Hakim Konstitusi Dites Urine, Ini Kata Wakil MK

Hakim MK Jumpa Pers
Hakim MK Jumpa Pers
Sumber :
  • VIVAnews

VIVAnews - Wakil Ketua Mahkamah Konstitusi, Hamdan Zoelva enggan mengomentari mengenai hasil temuan BNN yang mengatakan DNA Akil Mochtar dengan DNA ganja yang ditemukan di ruang kerjanya adalah identik.

Menurutnya, hal tersebut merupakan masalah hukum, dan MK menyerahkan semuanya kepada proses hukum yang berlaku. Namun, kata dia, pasti akan menjadi pertimbangan putusan Majelis Kehormatan yang akan mengucapkan putusan pada hari Jumat 1 November 2013.

"Karena informasi itu didapat sebelum Majelis putusan, maka itu jadi informasi penting untuk jadi bahan pertimbangan," ujar Hamdan, Rabu 30 Oktober 2013.

Sementara ketika disinggung jika nantinya semua hakim konstitusi dilakukan tes urine, Hamdan mengaku dirinya tidak masalah dengan hal tersebut. "Ya enggak apa-apa," tuturnya.
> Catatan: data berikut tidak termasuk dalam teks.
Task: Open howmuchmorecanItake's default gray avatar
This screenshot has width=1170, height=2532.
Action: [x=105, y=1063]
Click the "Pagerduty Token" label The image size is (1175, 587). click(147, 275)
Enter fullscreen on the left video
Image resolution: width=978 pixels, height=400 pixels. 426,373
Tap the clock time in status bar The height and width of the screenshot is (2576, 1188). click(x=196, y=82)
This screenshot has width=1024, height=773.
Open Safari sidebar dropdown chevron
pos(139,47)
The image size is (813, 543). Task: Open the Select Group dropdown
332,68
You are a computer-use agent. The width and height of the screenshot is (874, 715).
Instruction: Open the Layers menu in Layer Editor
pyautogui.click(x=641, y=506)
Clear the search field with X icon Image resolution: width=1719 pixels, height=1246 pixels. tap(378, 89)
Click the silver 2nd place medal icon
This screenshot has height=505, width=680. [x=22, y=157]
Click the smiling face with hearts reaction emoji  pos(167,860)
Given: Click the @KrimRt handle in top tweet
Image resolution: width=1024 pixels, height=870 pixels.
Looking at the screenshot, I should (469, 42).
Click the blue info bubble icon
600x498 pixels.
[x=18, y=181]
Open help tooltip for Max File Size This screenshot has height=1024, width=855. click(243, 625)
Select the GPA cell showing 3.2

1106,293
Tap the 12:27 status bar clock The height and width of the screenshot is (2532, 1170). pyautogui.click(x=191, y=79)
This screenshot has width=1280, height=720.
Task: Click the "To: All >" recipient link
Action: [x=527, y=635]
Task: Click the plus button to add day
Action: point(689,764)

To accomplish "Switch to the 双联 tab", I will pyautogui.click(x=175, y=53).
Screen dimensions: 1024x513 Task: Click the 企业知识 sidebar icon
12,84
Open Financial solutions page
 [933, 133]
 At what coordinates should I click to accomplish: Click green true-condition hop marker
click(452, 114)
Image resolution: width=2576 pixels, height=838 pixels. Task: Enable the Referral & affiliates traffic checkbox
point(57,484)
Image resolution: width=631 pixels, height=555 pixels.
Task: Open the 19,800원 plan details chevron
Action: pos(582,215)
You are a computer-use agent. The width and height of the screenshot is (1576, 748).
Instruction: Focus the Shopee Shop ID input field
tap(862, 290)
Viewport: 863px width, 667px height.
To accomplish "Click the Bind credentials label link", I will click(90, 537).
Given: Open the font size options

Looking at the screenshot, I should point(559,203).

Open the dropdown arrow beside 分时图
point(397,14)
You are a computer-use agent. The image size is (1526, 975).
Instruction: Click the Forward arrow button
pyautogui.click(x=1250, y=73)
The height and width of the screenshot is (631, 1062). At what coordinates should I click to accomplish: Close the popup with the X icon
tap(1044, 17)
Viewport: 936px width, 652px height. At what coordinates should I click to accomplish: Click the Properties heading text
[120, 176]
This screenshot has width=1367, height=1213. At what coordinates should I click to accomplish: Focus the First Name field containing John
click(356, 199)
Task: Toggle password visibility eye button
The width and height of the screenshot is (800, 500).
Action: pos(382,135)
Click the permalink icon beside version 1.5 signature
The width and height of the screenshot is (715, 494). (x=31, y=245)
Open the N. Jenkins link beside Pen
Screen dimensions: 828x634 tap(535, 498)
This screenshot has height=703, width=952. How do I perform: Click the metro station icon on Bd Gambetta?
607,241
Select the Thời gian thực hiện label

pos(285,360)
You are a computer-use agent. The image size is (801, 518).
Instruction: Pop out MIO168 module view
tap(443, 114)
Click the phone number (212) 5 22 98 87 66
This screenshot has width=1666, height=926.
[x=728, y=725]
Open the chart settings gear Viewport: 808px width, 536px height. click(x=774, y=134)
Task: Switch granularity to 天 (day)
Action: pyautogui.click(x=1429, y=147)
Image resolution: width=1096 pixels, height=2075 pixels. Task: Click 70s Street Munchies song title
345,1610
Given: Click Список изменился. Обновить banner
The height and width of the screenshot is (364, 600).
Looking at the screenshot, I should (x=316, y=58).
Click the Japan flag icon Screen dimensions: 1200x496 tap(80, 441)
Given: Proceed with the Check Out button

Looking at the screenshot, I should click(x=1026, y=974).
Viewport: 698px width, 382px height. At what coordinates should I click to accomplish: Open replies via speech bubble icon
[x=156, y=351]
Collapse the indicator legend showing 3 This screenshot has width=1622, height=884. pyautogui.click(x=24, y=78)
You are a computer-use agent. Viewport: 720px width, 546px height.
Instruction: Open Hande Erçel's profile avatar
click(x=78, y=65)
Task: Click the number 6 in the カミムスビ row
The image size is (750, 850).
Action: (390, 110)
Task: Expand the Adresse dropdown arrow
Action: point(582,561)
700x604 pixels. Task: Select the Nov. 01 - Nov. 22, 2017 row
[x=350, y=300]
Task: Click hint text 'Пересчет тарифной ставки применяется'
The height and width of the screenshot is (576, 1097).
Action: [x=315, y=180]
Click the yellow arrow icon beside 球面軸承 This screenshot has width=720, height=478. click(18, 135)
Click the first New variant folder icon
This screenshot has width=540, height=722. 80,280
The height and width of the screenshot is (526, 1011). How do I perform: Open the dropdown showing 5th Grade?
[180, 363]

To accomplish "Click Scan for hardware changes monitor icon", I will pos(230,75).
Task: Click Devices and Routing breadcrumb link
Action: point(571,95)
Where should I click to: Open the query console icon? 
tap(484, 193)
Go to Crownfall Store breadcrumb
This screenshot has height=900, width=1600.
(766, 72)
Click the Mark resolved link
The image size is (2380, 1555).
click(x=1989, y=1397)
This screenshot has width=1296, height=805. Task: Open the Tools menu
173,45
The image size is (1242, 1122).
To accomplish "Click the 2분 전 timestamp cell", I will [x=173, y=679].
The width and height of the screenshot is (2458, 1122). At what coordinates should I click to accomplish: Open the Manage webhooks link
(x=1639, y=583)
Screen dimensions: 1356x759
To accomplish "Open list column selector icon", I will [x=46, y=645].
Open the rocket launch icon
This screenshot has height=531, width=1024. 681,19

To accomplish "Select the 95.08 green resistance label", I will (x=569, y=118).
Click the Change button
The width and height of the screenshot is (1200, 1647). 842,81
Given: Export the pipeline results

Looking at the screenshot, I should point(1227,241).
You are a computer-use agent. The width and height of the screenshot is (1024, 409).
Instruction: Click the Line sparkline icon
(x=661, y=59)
Sebelumnya, Badan Narkotika Nasional memastikan mantan Ketua Mahkamah Konstitusi Akil Mochtar terkait dengan narkotika yang ditemukan di ruang kerjanya di Gedung MK.

Kesimpulan itu diambil setelah BNN dan Pusat Kedokteran dan Kesehatan (Pusdokes) Mabes Polri membandingkan DNA yang ada di barang bukti narkotika dan DNA yang dimiliki oleh Akil.

"Dapat dibuktikan secara ilmiah dan tidak terbantahkan secara genetik bahwa sebagian profil DNA pada linting kertas putih bekas pakai yang berisikan bahan/daun ganja identik dengan profil yang dimiliki atau DNA Pak AM," kata Kepala Bagian Humas BNN, Kombes Pol Sumirat dalam konferensi pers di kantor BNN, Cawang, Jakarta Timur, Rabu 30 Oktober 2013.

Artinya, imbuh Sumirat, Akil pernah bersentuhan dengan barang bukti narkotika tersebut. Sesuai dengan surat edaran Mahkamah Agung (MA), yang menjadi patokan seseorang pengguna atau bukan, BNN akan melakukan pemeriksaan lanjutan terhadap Akil melalui tim dokter sesuai dengan undang-undang yang berlaku. "Akan dibentuk tim dokter sendiri," ujarnya.

Tidak menutup kemungkinan, imbuhnya, Akil merupakan pengguna narkotika. Oleh karena itu, yang bersangkutan dapat terancam hukuman pidana.

"Namun kita melakukan langkah-langkah lebih lanjut, dekriminalisasi bagi mereka yang terbukti sebagai pecandu murni. Hasil rekomendasi dokter itu bisa dilaksanakan rehabilitasi," ujarnya.